Selon les rapports sur les progrès dans la réalisation des OMD qui sont établis par les États Membres, il est clair que si de nombreux efforts sont faits au niveau macro par les partenariats internationaux pour augmenter la production alimentaire, améliorer l'approvisionnement en eau potable (pas nécessairement une eau potable salubre pour la plupart des pays en développement), contrôler les maladies mortelles et améliorer l'assimilation alimentaire, aucun partenariat efficace n'a été instauré pour améliorer l'accès socio-économique à la nourriture.

C'est le maillon le plus faible de nos efforts pour éradiquer la faim, qui, à son tour, a des conséquences dans la réalisation de la sécurité. Les quatre niveaux de sécurité - individuelle, nationale, régionale et mondiale - ne s'excluent pas mutuellement, mais sont liés les uns aux autres. Plus d'un milliard de personnes sur cette planète n'ayant pas suffisamment de nourriture et dont la sécurité individuelle est quotidiennement menacée tendent à adopter des comportements extrêmes. Des études réalisés par divers organismes des Nations Unies ont montré comment les populations des pays en développement ont réduit leurs portions de repas et ont recours à une alimentation moins saine. Il suffit de lire les journaux de n'importe quel pays en développement pour comprendre les comportements extrêmes adoptés par ceux qui connaissent une insécurité individuelle.

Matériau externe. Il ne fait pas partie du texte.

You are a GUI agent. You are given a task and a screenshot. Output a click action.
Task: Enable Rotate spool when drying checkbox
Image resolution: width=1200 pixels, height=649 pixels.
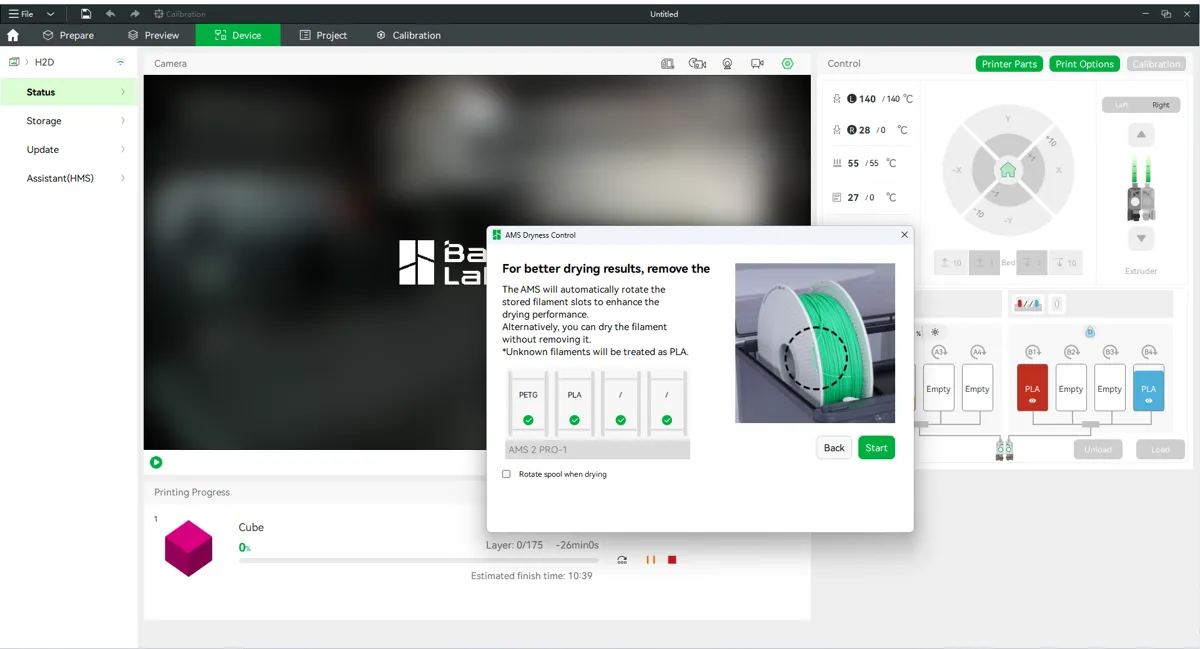click(506, 474)
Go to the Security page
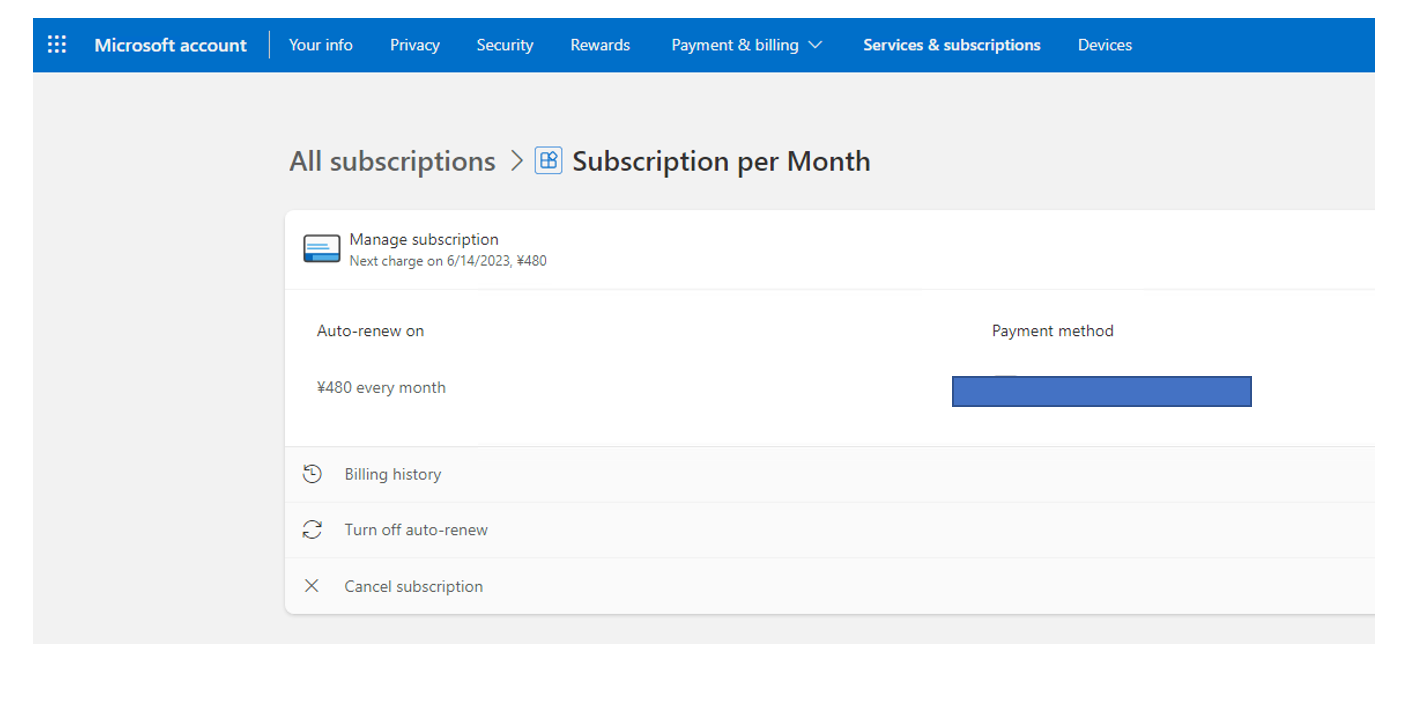Screen dimensions: 1413x718 coord(505,44)
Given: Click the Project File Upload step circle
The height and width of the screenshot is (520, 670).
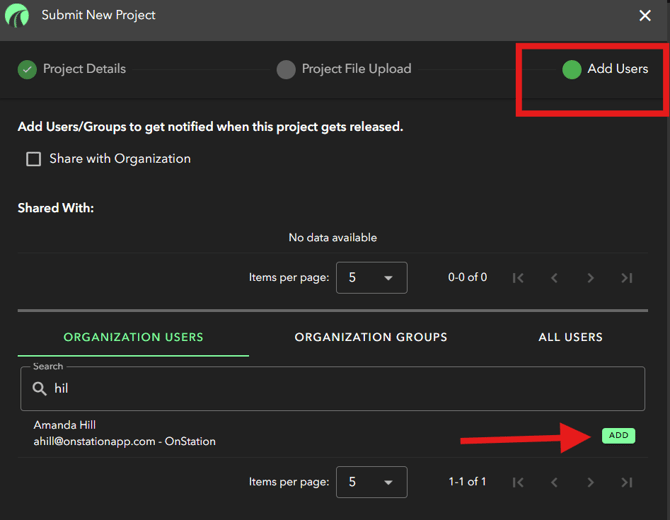Looking at the screenshot, I should click(x=286, y=69).
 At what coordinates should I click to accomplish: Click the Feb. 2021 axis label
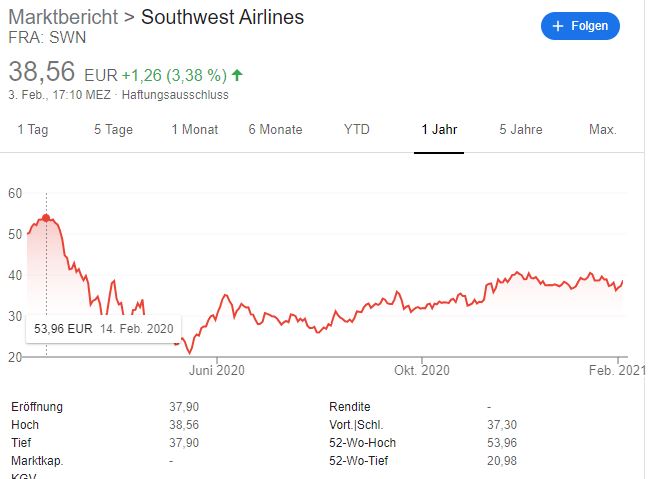click(617, 370)
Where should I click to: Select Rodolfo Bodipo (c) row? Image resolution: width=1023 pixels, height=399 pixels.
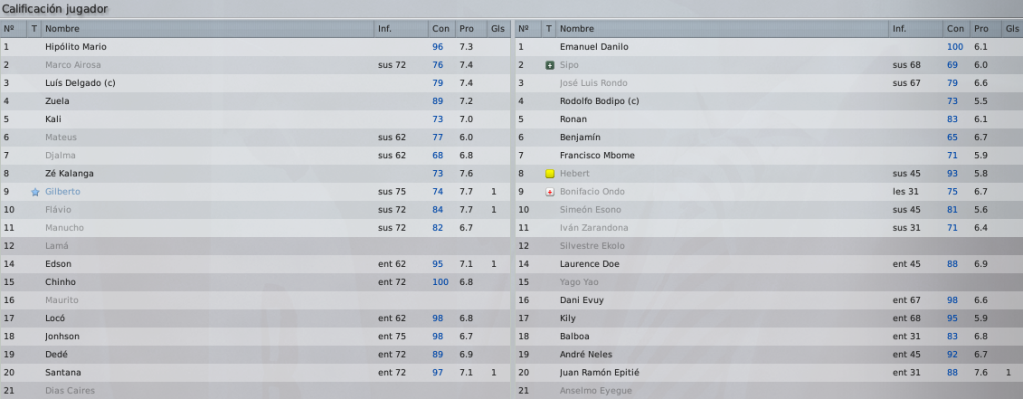[x=769, y=101]
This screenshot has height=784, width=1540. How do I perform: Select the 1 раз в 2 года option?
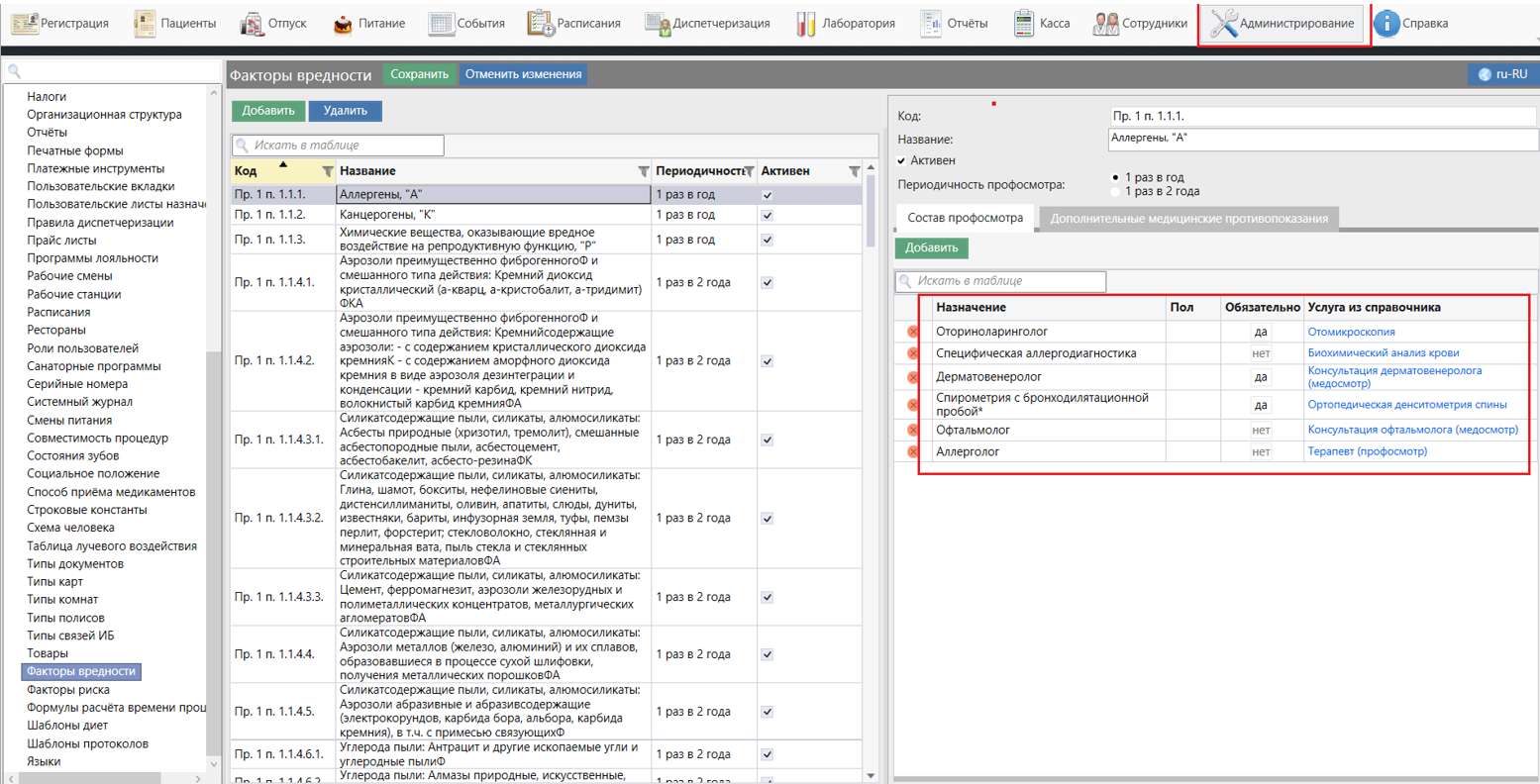(x=1117, y=191)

Certains organisent des protestations pour réclamer des services de base comme un approvisionnement ininterrompu en électricité, en gaz et en eau et ont parfois recours à des actions qui peuvent devenir violentes. Ils peuvent aussi être obligés de vendre leurs reins ou même leurs enfants, tandis que d'autres s'adonnent à d'autres activités anti-sociales comme le vol, le cambriolage et l'enlèvement contre rançon. Certains forcent leur femme à se prostituer et leurs enfants à travailler, d'autres se suicident et/ou tuent les membres de leur famille. Au Pakistan et en Afghanistan, certains deviennent aussi la proie des groupes militants et commettent des attentats-suicides. Ces comportements non seulement encouragent l'intolérance et la violence, mais conduisent aussi à une instabilité socio-politique. Cela affecte la croissance économique et la prospérité et constitue une menace à la sécurité nationale, régionale et mondiale à laquelle les gouvernements répondent en augmentant les dépenses de défense. À ce stade, l'insécurité alimentaire met en danger le développement durable en menaçant la paix, la justice sociale et le bien-être économique.

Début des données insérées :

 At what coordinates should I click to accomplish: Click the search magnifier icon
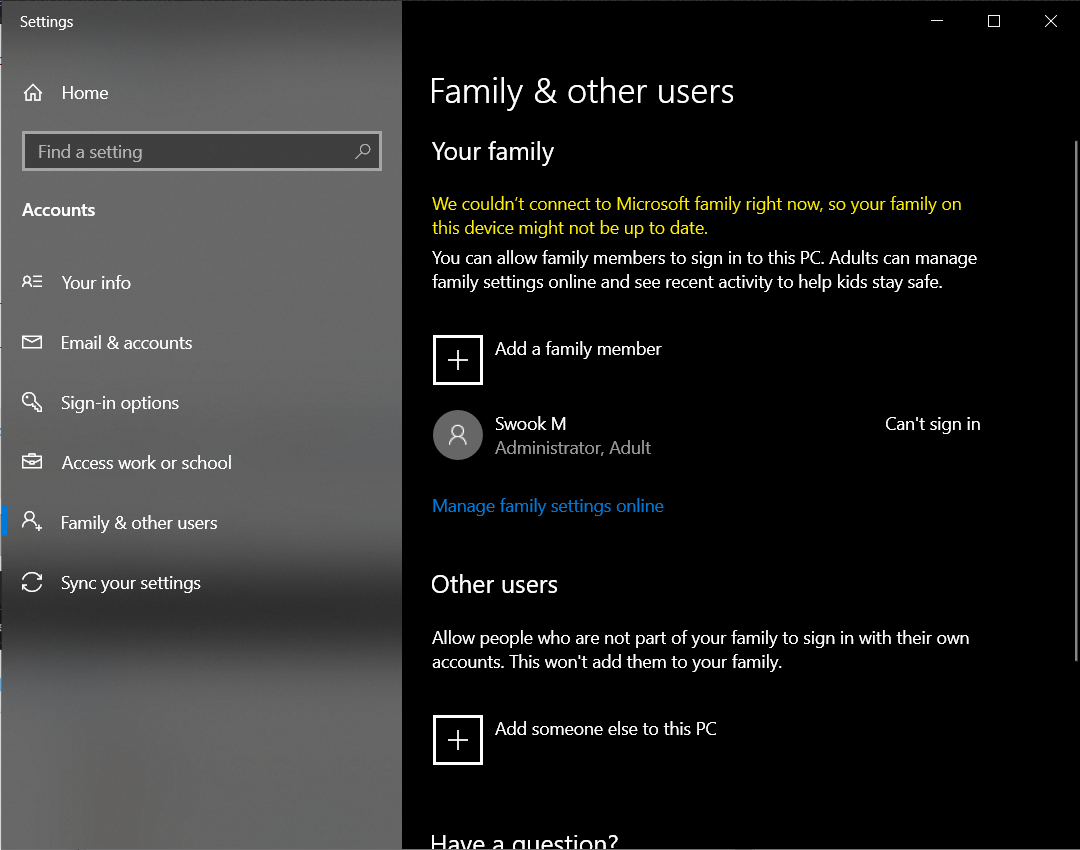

Comment aller de l'avant ? Premièrement, la situation nécessite un changement de paradigme où la faim est perçue comme une menace à la sécurité nationale. Ce changement donnerait lieu à une augmentation des ressources qui sont affectées afin d'améliorer la sécurité alimentaire. Il donnerait lieu à la réaffectation des dépenses publiques, de sorte que le développement social aurait la priorité sur la défense nationale et les avantages de ces dépenses profiteraient aux personnes et non pas seulement à l'État.

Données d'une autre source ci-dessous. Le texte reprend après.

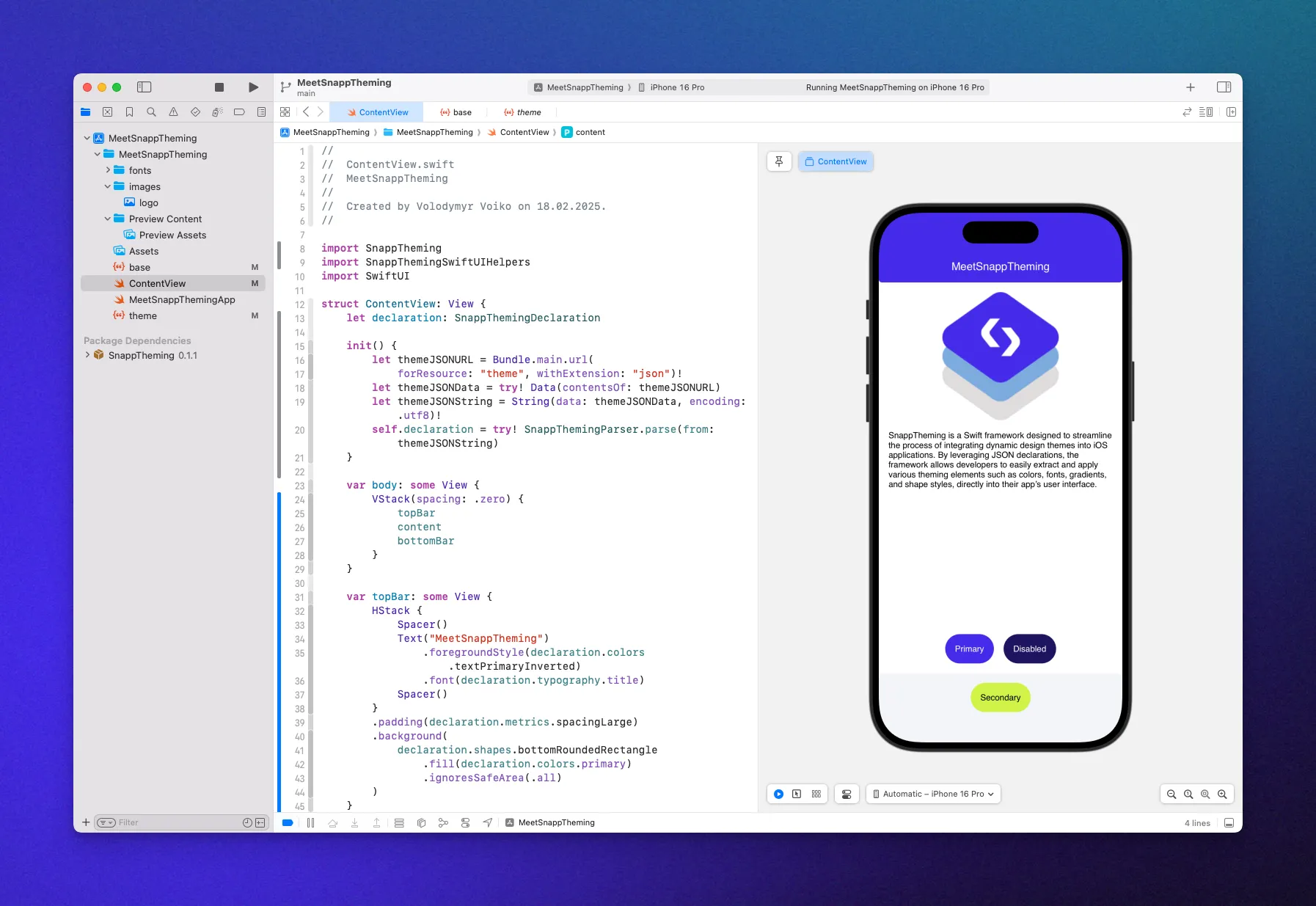
Task: Toggle the debug area at bottom right
Action: tap(1229, 823)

Deuxièmement, il faut veiller à ce que des mesures durables soient prises pour préserver les ressources naturelles. Il faut maintenir un équilibre entre la production alimentaire et la préservation de l'environnement.

Troisièmement, les décideurs nationaux doivent sortir du déni et aborder la question de l'insécurité alimentaire. Il leur faudra alors renforcer le système de protection sociale afin d'offrir un secours ciblé, en particulier aux enfants, aux femmes enceintes et aux mères qui allaitent. Ils devront aussi créer des programmes spéciaux pour ceux qui n'ont pas accès à la nourriture soit sous la forme de programmes « argent contre travail » soit de programmes « nourriture contre travail ».

Enfin, la leçon à tirer des pays riches en produits alimentaires est que tant que la gouvernance ne sera pas améliorée aux niveaux local et national, le partenariat international et les organes directeurs mondiaux ne seront pas d'un grand secours pour garantir la sécurité alimentaire.